RSM McHugh was issued the first Service Number (766001) of the newly formed 123rd Battalion. He served the Battalion skillfully and sagely and was compassionate with his men. He was on leave in England when the Battalion went into the Battle of Passchendaele, but while in England he became very ill, and had to be returned to Canada. He was not able to return to active overseas service, but he formed the 123rd Battalion Association in Toronto to support the men returning home, and presided over it until shortly before his death in 1942.  His death was attributed to the illness he contracted while he was overseas.

Mac Shaw2
Sapper ‘Mac’ Shaw
Photo courtesy of Wayne Todd

Mac Shaw with his son, James MacLaren Shaw Jr., in 1943
Photo courtesy of Wayne Todd

Sapper James MacLaren ‘Mac’ Shaw was a young draughtsman from Saint John New Brunswick, who had been living and working in New York City, when he decided to return to Canada to join the allied efforts in the Great War.  At the age of 24, he signed up in the summer of 1917 and was immediately assigned to the Canadian Engineers Training Depot and spent time training before being mobilized to England.  In August 1918, just in time for the battles of Canada’s Last Hundred Days, Mac was assigned to the 7th Canadian Engineer Battalion, and joined ~400 men who had served with the 123rd Battalion and 250 men who had come from engineering field companies when the Engineering Branch had been reorganized the previous May.

Mac was a skilled designer and kept detailed notes from his engineering training (see Combat Engineering Notebook under  the Images tab elsewhere on this website). Like the rest of the the men in the 7th CE Battalion, Mac served as both a pioneer and an infantryman as needed, and he faced many dangerous situations as the Canadian Corps drove relentlessly toward the crushing of the German military forces to end the war.  He served in the battles of Canal du Nord, Cambrai, Valenciennes, and onward to Mons, Belgium, where the last hostile shots of the Great War were fired on the morning of November 11, 1918.  On the last day of the war, Mac wrote in his diary, “It sounds funny not to hear the guns.”  He also wrote of dancing in Mons that evening.  Mac repatriated to Canada with the other men of the 7th CE Battalion, under the leadership of Major Bill Lytle, and was discharged at the end of March 1919.  After the war, Mac returned to work in New York where he worked for a large architectural firm on such projects as Rockefeller Center and the 1939 World’s Fair.  After the war, he married his long-time sweetheart, Nita Pratt.  Mac died at the Clara Maas Hospital in New Jersey on May 8, 1960.

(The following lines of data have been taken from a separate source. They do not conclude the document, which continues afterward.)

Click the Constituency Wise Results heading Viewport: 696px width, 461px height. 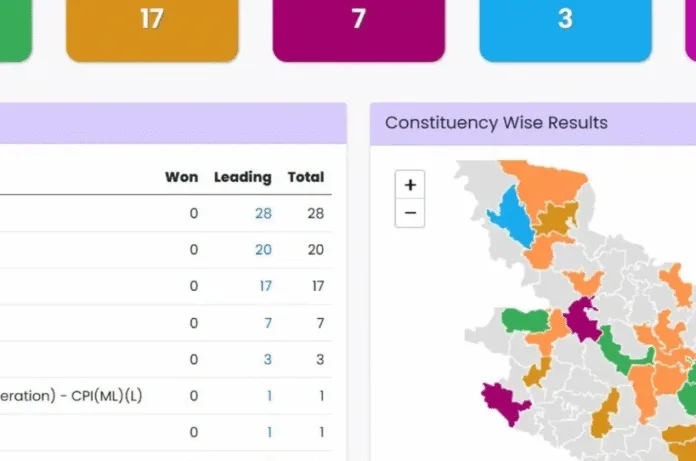click(x=496, y=123)
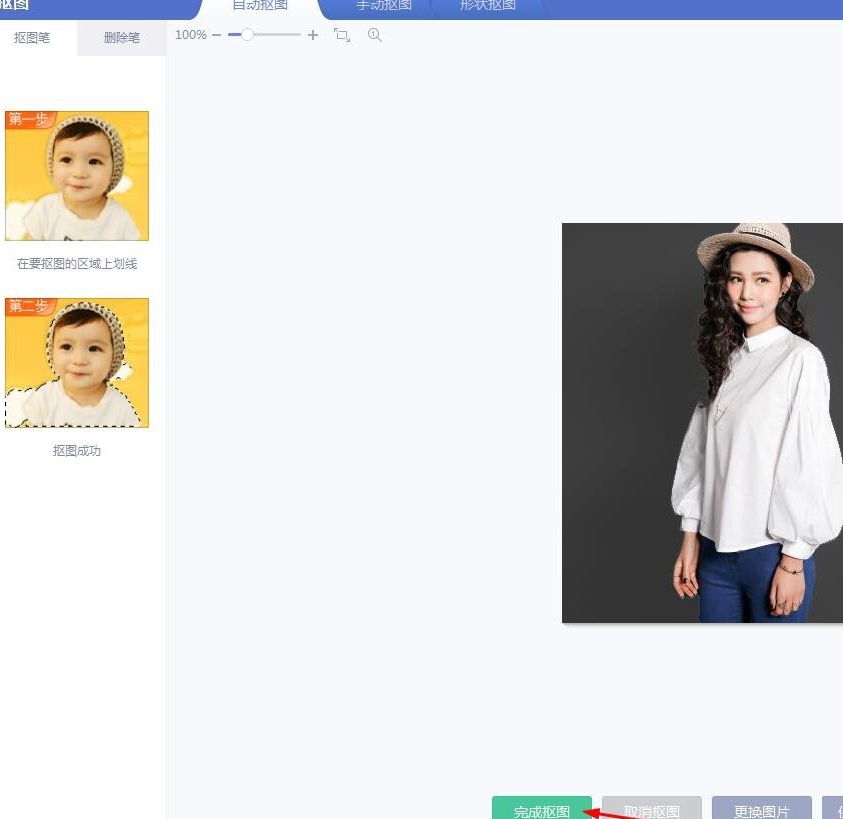Click the 100% zoom percentage label
Image resolution: width=843 pixels, height=819 pixels.
pos(191,35)
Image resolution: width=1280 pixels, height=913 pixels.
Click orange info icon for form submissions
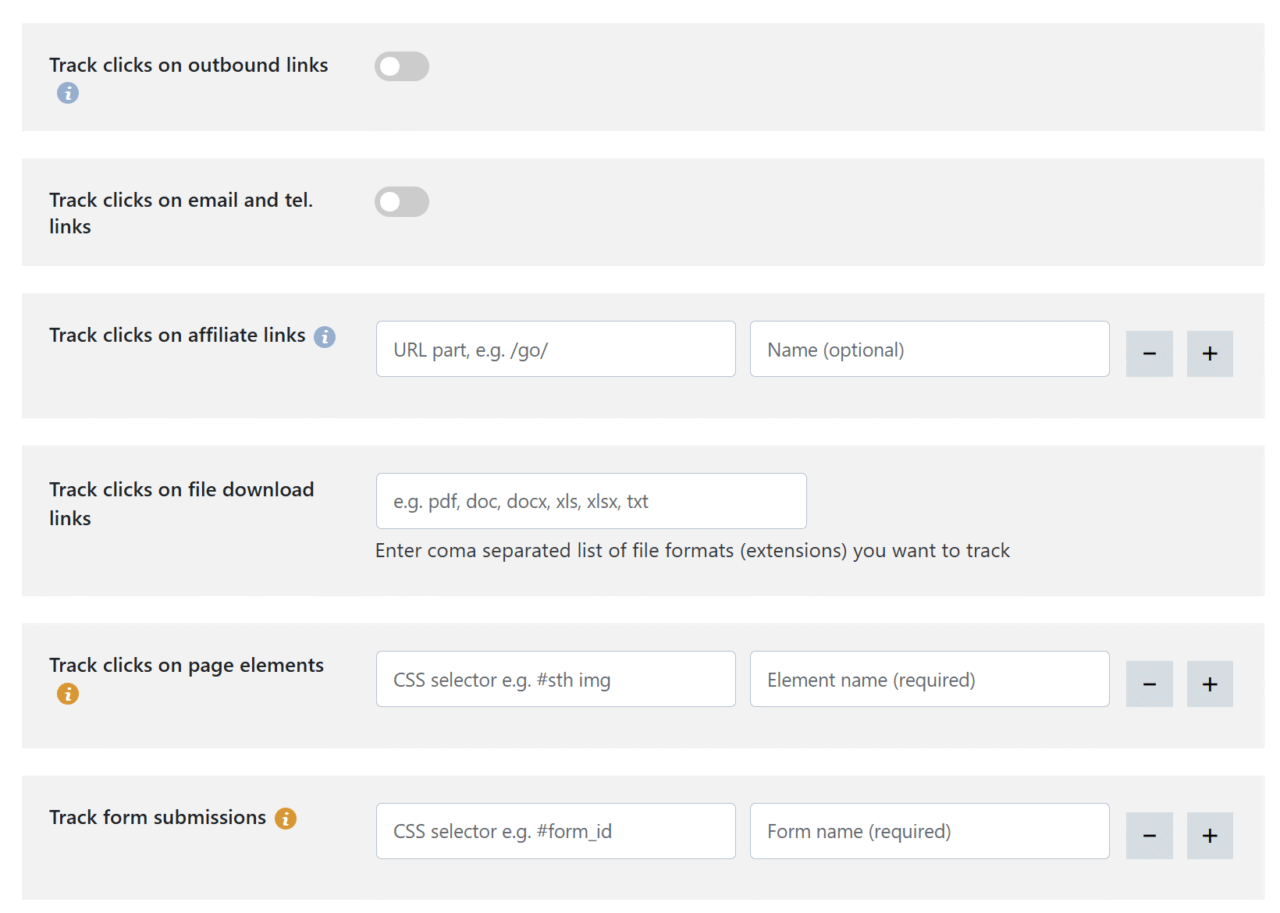[285, 818]
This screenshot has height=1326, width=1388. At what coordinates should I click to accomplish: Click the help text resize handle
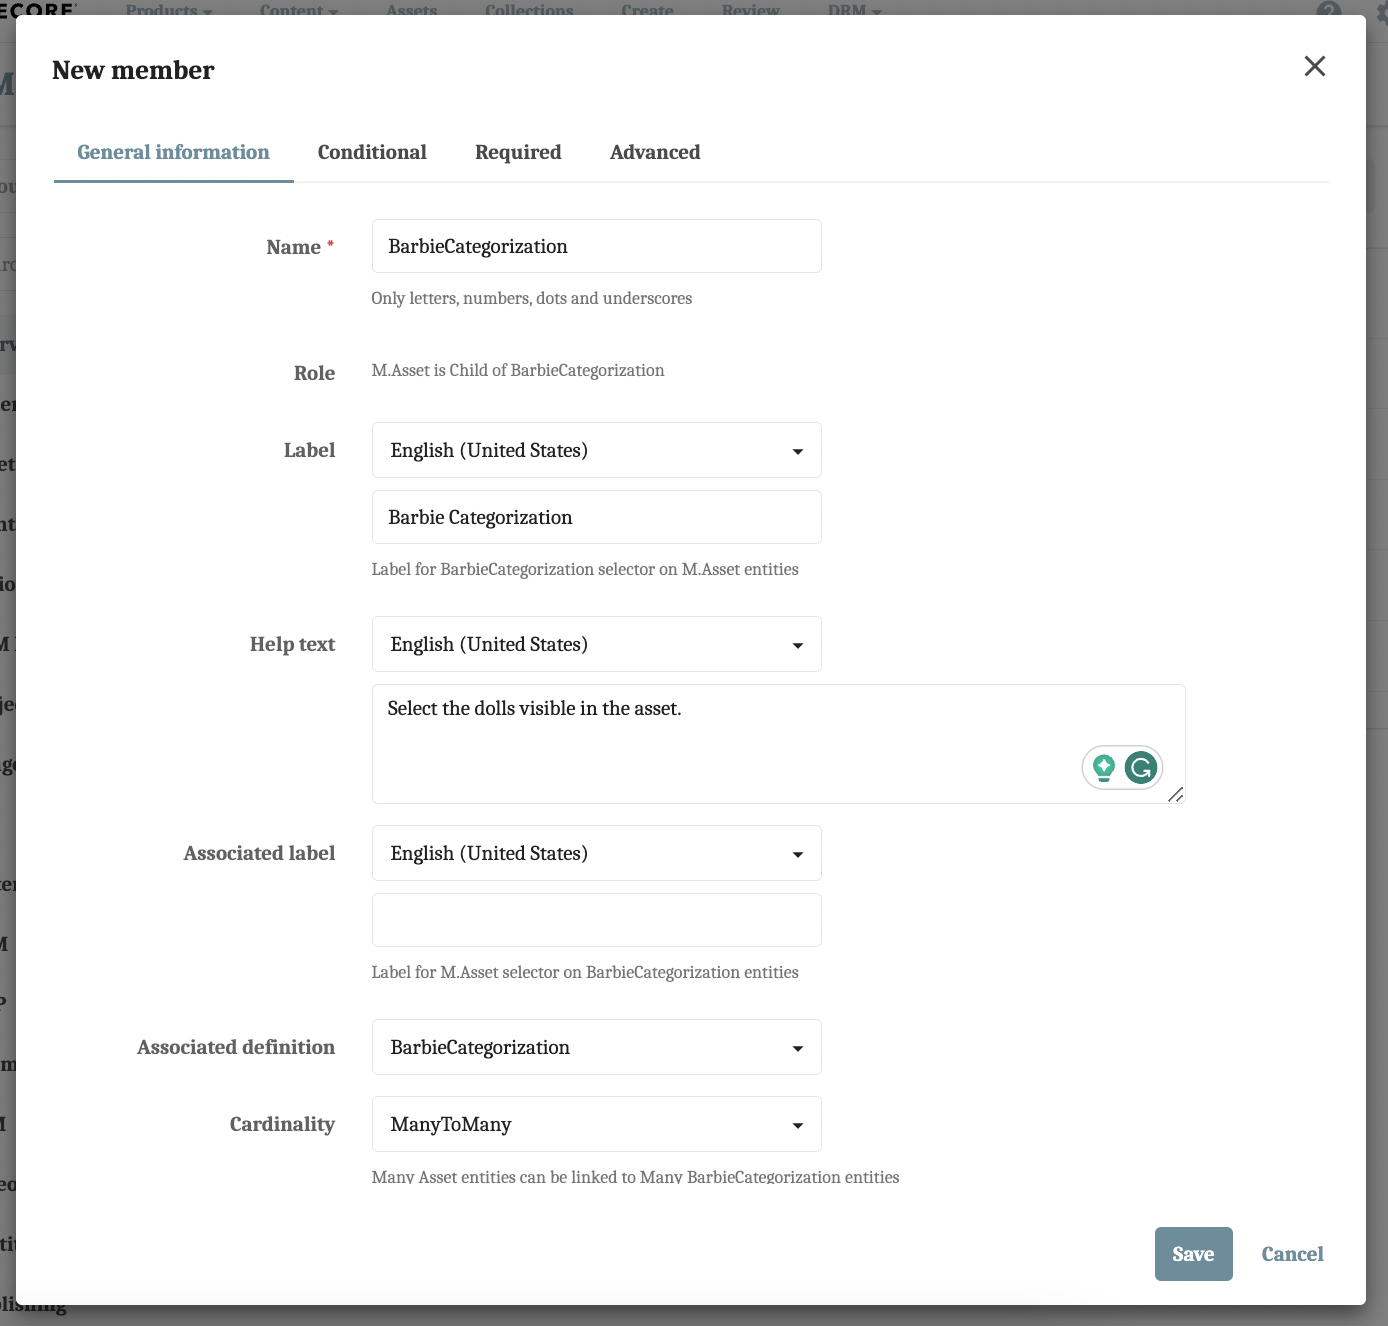click(x=1178, y=795)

Mac’s younger brother, Sergeant Arthur Clarence ‘Clare’ Shaw, mobilized with the 171st Battalion and served with the 13th Battalion in France and Flanders.

Mac’s son, James MacLaren Shaw Jr., served in the U.S. Navy in the Second World War, and came home safe and sound at the end of the war. He was 6’4″ tall and wore a size 14, 4-E shoe, so he was a formidable young man.